_What you are asked to do_
Continue the GitHub issue about PyTorch unit tests that never finish on ROCm, picking up right after its final line.

ROCm / ROCm-docker

Dockerfiles for the various software layers defined in the ROCm software platform
MIT License
432 stars 65 forks source link

[Issue]: pytorch unit tests never finish #124

Open baryluk opened 8 months ago

baryluk commented 8 months ago

Problem Description

root@002d42c15b02:/var/lib/jenkins# python3 -c 'import torch; print(torch.cuda.is_available())'
True
root@002d42c15b02:/var/lib/jenkins# 
root@002d42c15b02:/var/lib/jenkins/pytorch# PYTORCH_TEST_WITH_ROCM=1 python3 test/run_test.py --verbose \
> --include test_nn test_torch test_cuda test_ops \
> test_unary_ufuncs test_binary_ufuncs test_autograd
/var/lib/jenkins/pytorch/test/run_test.py:18: DeprecationWarning: pkg_resources is deprecated as an API. See https://setuptools.pypa.io/en/latest/pkg_resources.html
  import pkg_resources
Ignoring disabled issues:  ['']
Downloading https://ossci-metrics.s3.amazonaws.com/slow-tests.json to /var/lib/jenkins/pytorch/test/.pytorch-slow-tests.json
Downloading https://ossci-metrics.s3.amazonaws.com/disabled-tests-condensed.json to /var/lib/jenkins/pytorch/test/.pytorch-disabled-tests.json
Received 7 tests to prioritize
  test_nn
  test_torch
  test_cuda
  test_ops
  test_unary_ufuncs
  test_binary_ufuncs
  test_autograd
/var/lib/jenkins/pytorch/tools/testing/target_determination/heuristics/previously_failed_in_pr.py:34: UserWarning: No pytorch cache found at /var/lib/jenkins/pytorch/.pytest_cache/v/cache/lastfailed
  warn(
Heuristic PreviouslyFailedInPR identified 0 tests to prioritize (0.00%%)
Heuristic EditedByPR identified 3 tests to prioritize (42.86%%)
High Relevance tests (3):
  test_nn
  test_ops
  test_torch
Unranked Relevance tests (4):
  test_autograd
  test_binary_ufuncs
  test_cuda
  test_unary_ufuncs
Heuristic CorrelatedWithHistoricalFailures identified 7 tests to prioritize (100.00%%)

_Material provided_
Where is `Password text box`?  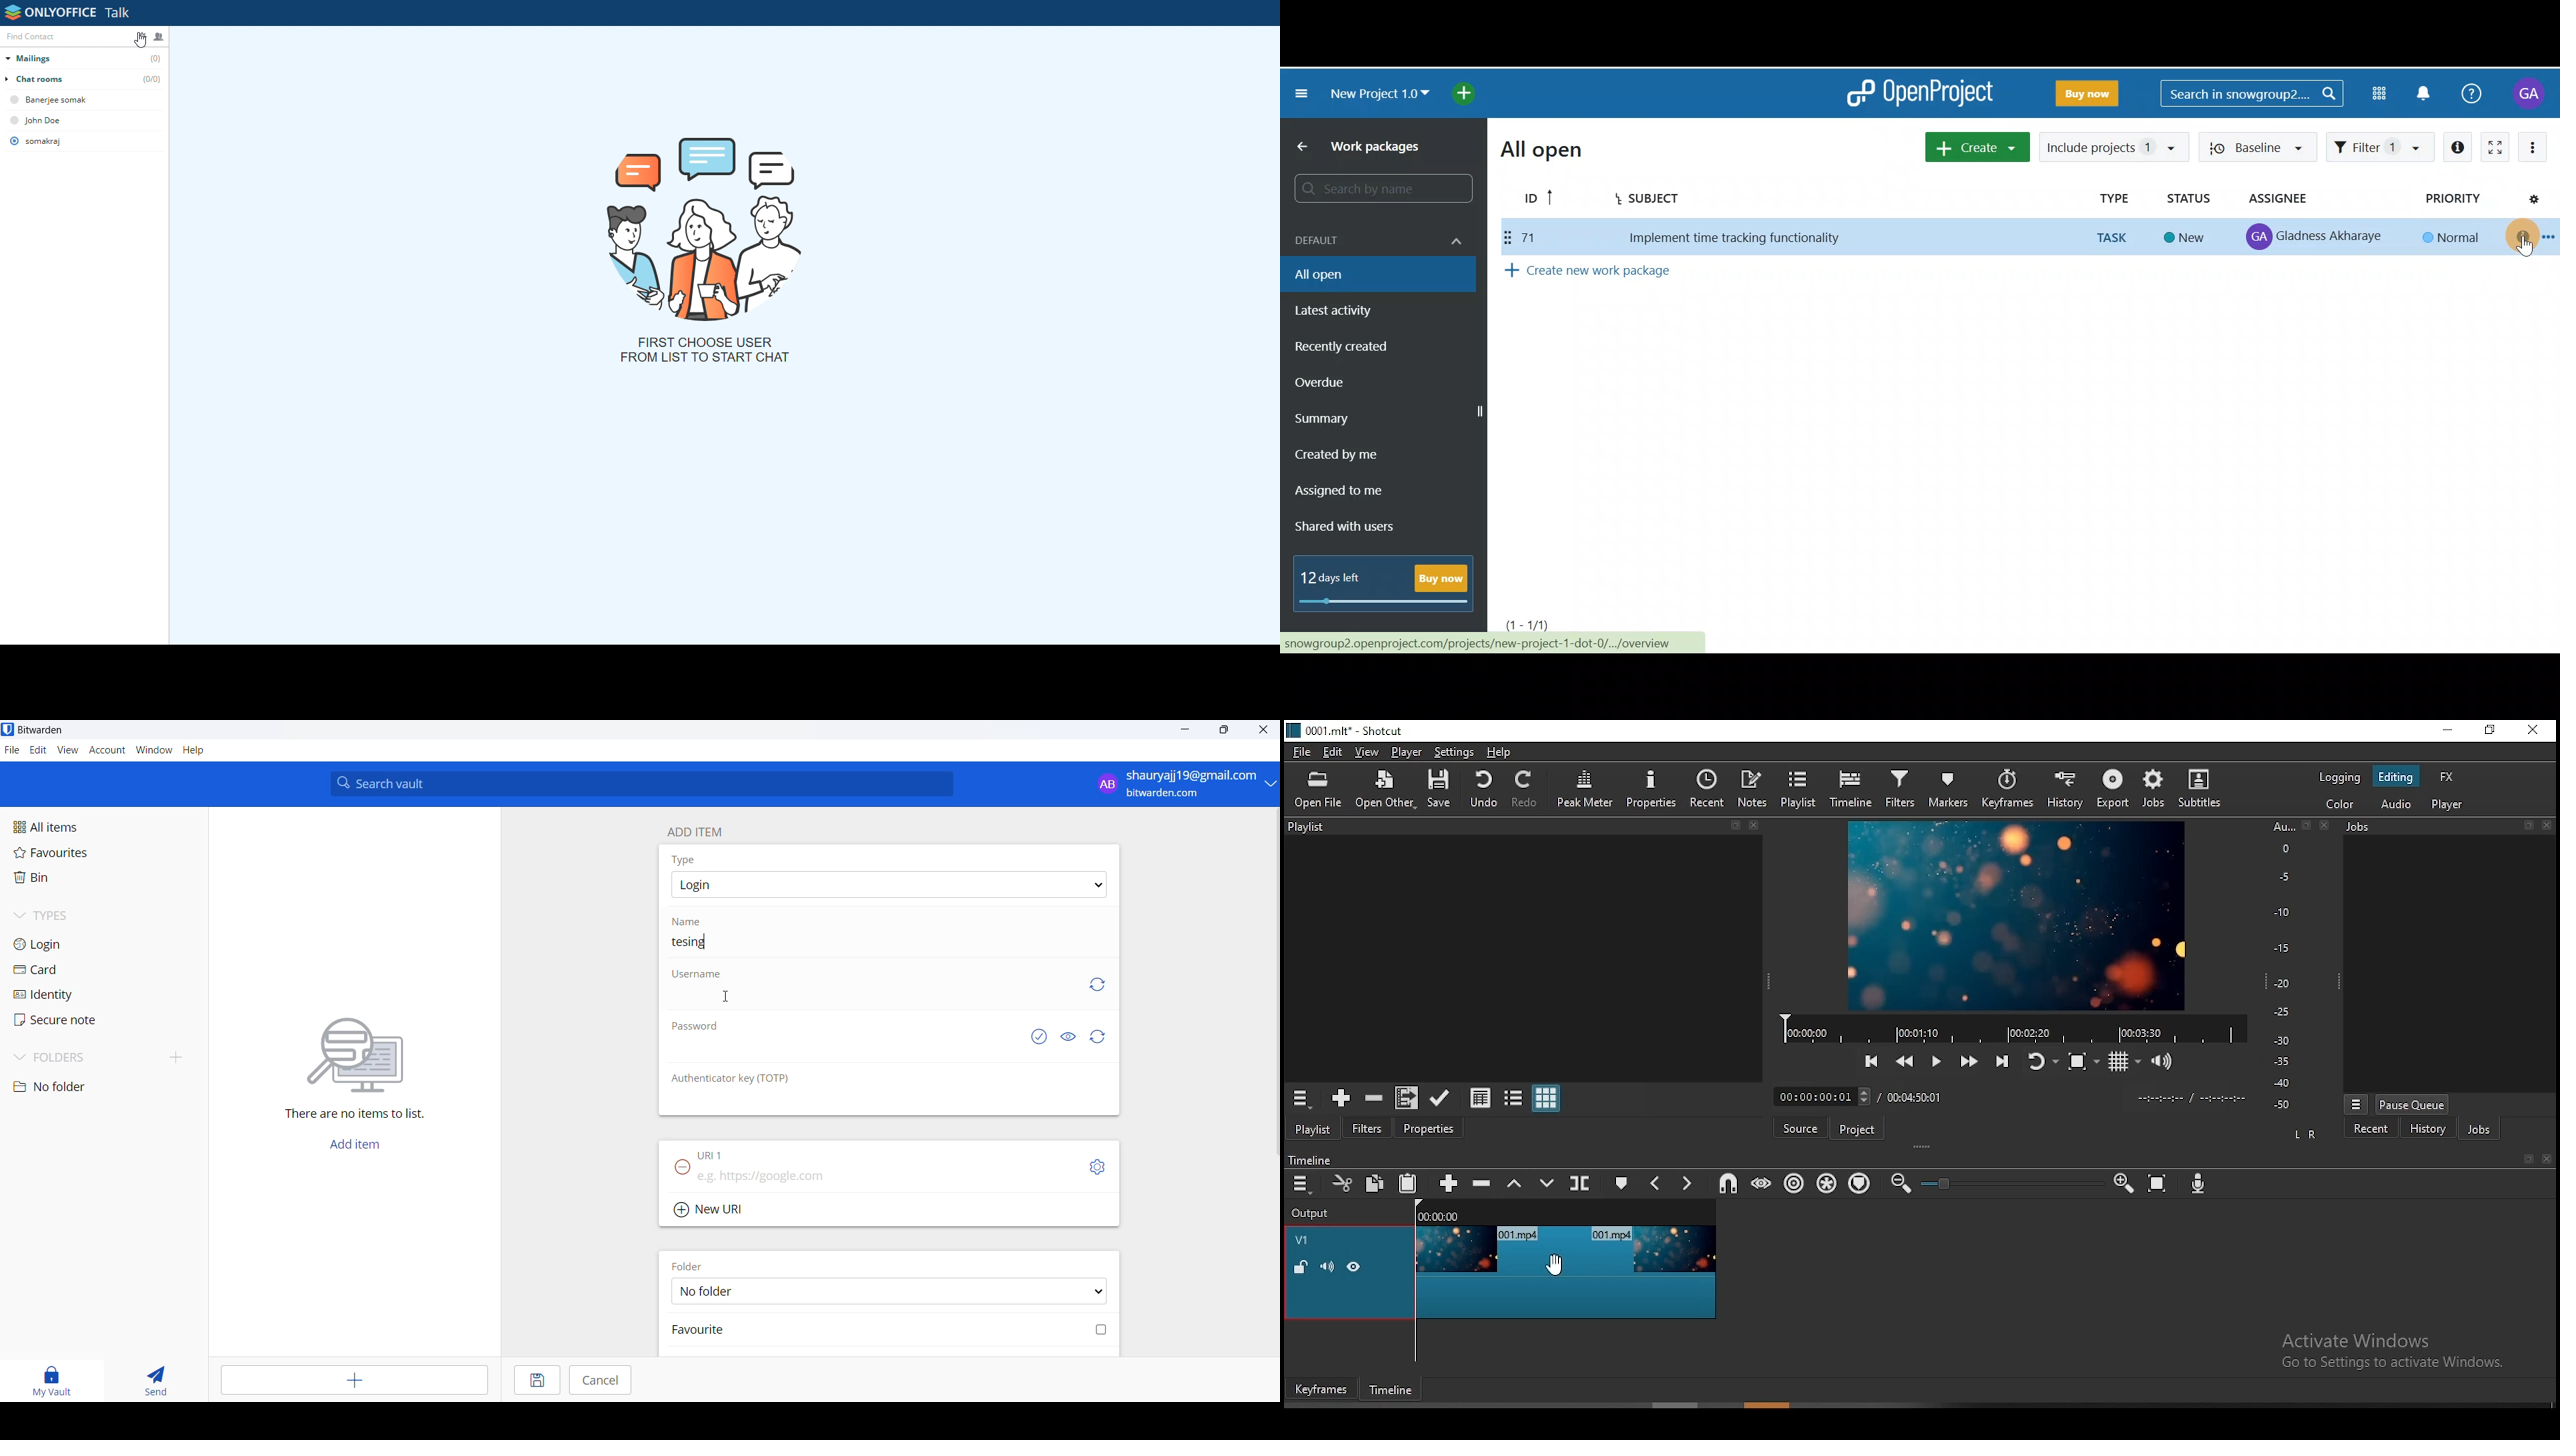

_Response_
Probable Relevance tests (7):
  test_binary_ufuncs
  test_autograd
  test_unary_ufuncs
  test_cuda
  test_nn
  test_torch
  test_ops
High Relevance tests (3):
  test_nn
  test_ops
  test_torch
Probable Relevance tests (4):
  test_binary_ufuncs
  test_autograd
  test_unary_ufuncs
  test_cuda
::warning:: Gathered no stats from artifacts for build env pytorch-linux-focal-rocm6.0-py3.9 build env and None test config. Using default build env and default test config instead.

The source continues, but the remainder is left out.